映画『不都合な自由』(2017年)のザックリとしたあらすじと見どころ

ヒューマンドラマ

映画タイトル:不都合な自由

原題:Outside In

製作年:2017年 アメリカ

監督:リン・シェルトン

映画『不都合な自由』は、

無実の罪で20年服役した男性と、早期出所に尽力し彼を支え続けた女性教師のヒューマンドラマです。主演はデュプラス兄弟の兄ジェイ・デュプラス。自身が手掛ける映画同様、弱い立場に置かれた人の内側を温かくえぐり出してみせる1本です。

キャスト

・ジェイ・デュプラス(クリス)
38歳 無実の罪で20年服役

・イーディ・ファルコ(キャロル)
クリスを支える女性教師 クリスの高校時代の教師

・ケイトリン・ディーヴァー(ヒルディ)
キャロルの娘 高校生

・ベン・シュワルツ(テッド)
クリスの弟

・チャールズ・レジャット(トム)
キャロルの夫

・アーロン・ブレイクリー(シェーン)
クリスとデッド兄弟の元友人

映画『不都合な自由』の見どころと感想

(*ちょっとネタバレありです)

Netflix

20年服役し仮釈放で自宅に戻ったクリス。自身のためのパーティに気乗りしないなか、高校時代の教師であり、早期出所に尽力してくれた教師キャロルと再会します。

その後少しづつ日常を取り戻していくクリスですが、職につけず周囲の人々との距離を感じたままの日々。そんなクリスの唯一の心のよりどころはキャロルでした。やがてキャロルへの思いは愛となっていきます。しかし、キャロルには家族が。
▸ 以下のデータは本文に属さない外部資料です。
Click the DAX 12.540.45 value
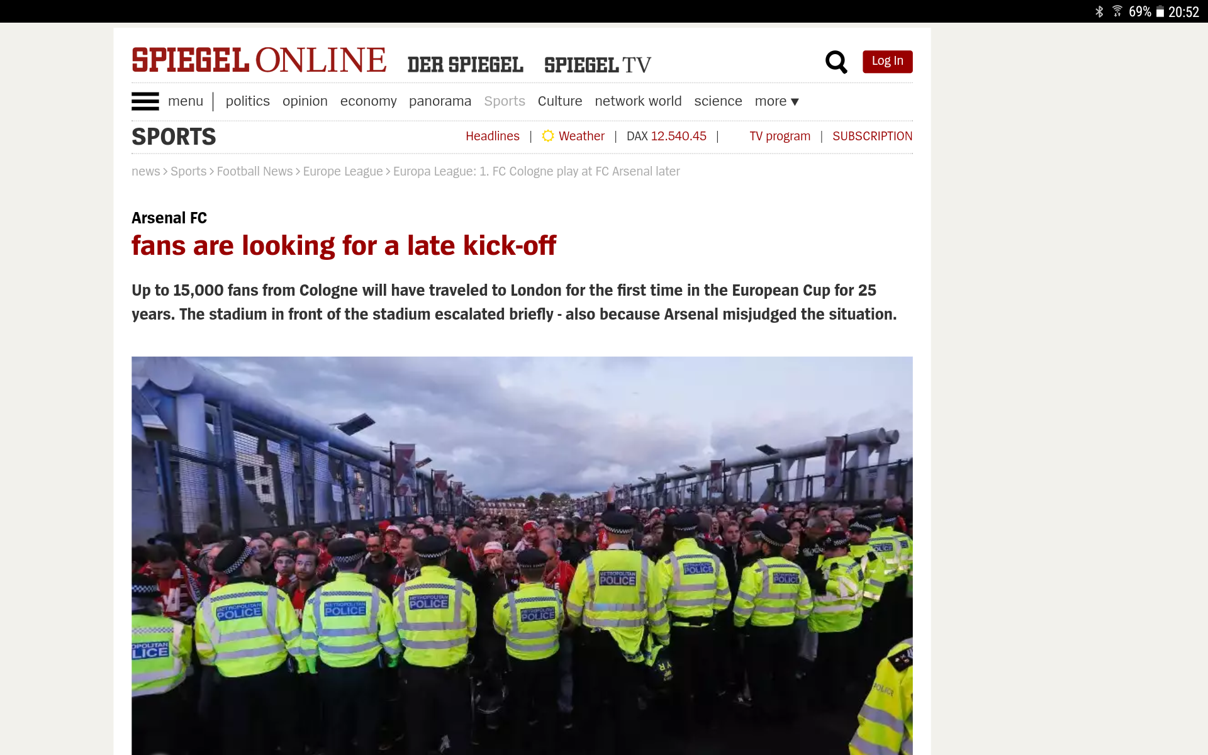This screenshot has width=1208, height=755. coord(666,136)
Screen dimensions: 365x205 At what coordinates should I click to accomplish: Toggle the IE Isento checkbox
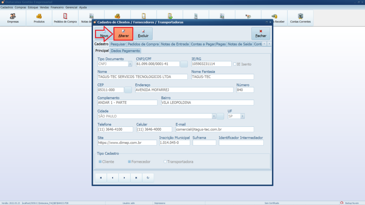point(235,64)
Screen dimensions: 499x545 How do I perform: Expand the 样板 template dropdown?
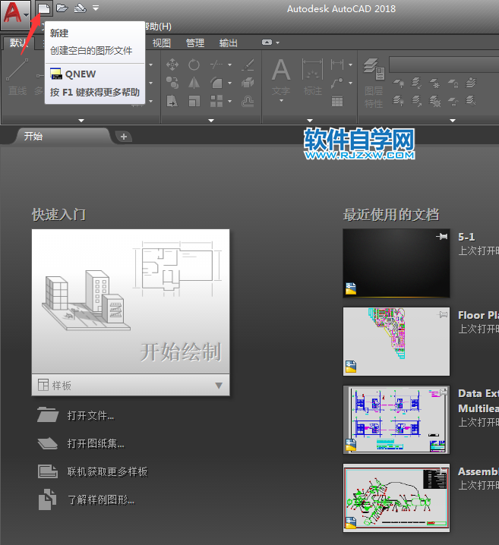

クリスはキャロルに「1日だけ一緒に過ごしてくれたらー」と願いー。


弟マークに比べ毒気のない風貌の兄ジェイ。20年服役していたという設定に、「この人が?これは、なにかワケありだな」と思わせるイイ人そうな主人公クリスを演じています。

事件の背景は徐々に明らかになりますが、それほどビックリするようなものでもなく、よくある「仲間の罪を被った」というものです。仲間や家族に裏切られた思いを残すクリスの孤独。クリスを支える一方で家族の気持ちが離れてしまったキャロルと、そのキャロルとの心の距離が埋められない娘ヒルディも孤独な思いを抱えています。

この温度差がせつない。クリスが捨てられた仔犬のようで、次第に必死さが増します。しかし、クリスには残酷ですが、おそらくキャロルにとっては「服役中のクリス」というのがほどよい距離感だったのでしょう。出所してグイグイくるクリスを両手を広げて受け止めることはできません。

そう考えると、微妙と思える邦題『不都合な自由』もわかるような……。

キャロルを演じるイーディ・ファルコの感情を抑えた演技が素晴らしい。娘ヒルディには『ブックスマート 卒業前夜のパーティーデビュー』(2019年)の注目の若手女優ケイトリン・ディーヴァー。

映画『不都合な自由』は、地味ながら見ごたえのある1本です。